Entre 1872 y 1912, Benito Pérez Galdós emprendió la titánica tarea de novelar los momentos más importantes de la historia de España. Cuarenta y seis novelas históricas fueron el resultado; cuarenta y seis bajorrelieves de aquellos instantes en que España se jugó su futuro a partir del siglo XIX; cuarenta y seis que comenzaban con la Guerra de la Independencia y terminaban con la Restauración de los Borbones. Galdós no disponía de una abundante documentación, sino de la memoria de quienes lo vivieron, los partes de guerra y los contados ensayos que se había publicado; sin embargo, su voluntad le empujó a novelar un siglo entero con sus guerras y batallas, reyes y políticos, ciudades y villorrios, héroes y cobardes.

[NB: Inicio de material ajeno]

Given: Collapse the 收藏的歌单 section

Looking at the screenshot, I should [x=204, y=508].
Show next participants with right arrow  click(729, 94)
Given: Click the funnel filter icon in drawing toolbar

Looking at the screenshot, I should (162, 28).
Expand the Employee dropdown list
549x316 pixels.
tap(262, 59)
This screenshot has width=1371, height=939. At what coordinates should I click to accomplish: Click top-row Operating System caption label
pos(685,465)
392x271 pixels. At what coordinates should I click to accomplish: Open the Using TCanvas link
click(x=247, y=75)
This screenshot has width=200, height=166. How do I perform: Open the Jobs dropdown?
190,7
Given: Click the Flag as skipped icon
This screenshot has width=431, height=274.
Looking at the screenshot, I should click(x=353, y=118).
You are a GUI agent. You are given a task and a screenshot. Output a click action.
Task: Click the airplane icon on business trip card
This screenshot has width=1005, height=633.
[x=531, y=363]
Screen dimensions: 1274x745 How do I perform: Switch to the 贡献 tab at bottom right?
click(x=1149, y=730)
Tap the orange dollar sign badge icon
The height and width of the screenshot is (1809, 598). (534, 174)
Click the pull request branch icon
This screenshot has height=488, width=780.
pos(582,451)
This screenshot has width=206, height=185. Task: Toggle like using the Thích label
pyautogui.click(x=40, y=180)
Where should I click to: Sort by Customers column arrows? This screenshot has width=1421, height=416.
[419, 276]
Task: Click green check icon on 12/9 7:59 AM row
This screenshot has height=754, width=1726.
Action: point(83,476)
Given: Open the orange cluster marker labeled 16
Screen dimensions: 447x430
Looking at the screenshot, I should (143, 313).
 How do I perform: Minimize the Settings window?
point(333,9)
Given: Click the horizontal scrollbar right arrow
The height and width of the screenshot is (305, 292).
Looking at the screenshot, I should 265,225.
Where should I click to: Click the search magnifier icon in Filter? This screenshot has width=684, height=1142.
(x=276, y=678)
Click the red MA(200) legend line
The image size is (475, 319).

    Trafalgar, Bailén, Zaragoza, El Empecinado, Los cien mil hijos de San Luis, Los Apostólicos, Zumalacárregui, La Campaña del Maestrazgo, Narváez, O´Donnell, Prim... fueron algunos de sus títulos. Gabriel de Araceli, Salvador Monsalud, Fernando Calpena, José García Fajardo y Tito Liviano, los personajes que hilan las cinco series, a saber, un muchacho, un soldado, un romántico, un señorito y el alter ego del autor, cinco puntos de vista para aunar la lucha con Francia en contra de los ingleses y de España contra la invasión de Napoleón; el Trienio Liberal y el reinado de Fernando VII; las Guerras Carlistas y la regencia de la reina madre María Cristina; el reinado de Isabel II y la Revolución de 1868; Amadeo I de Saboya, la Primera República Española y la Restauración de los Borbones, narrados en primera persona, tercera, clave de epístola o monólogo. El resultado, una serie que equipara a Galdós con Tolstoi y lo sitúa junto a Cervantes, Fernando de Rojas y Leopoldo Alas, en la primera división de la narrativa en lengua española.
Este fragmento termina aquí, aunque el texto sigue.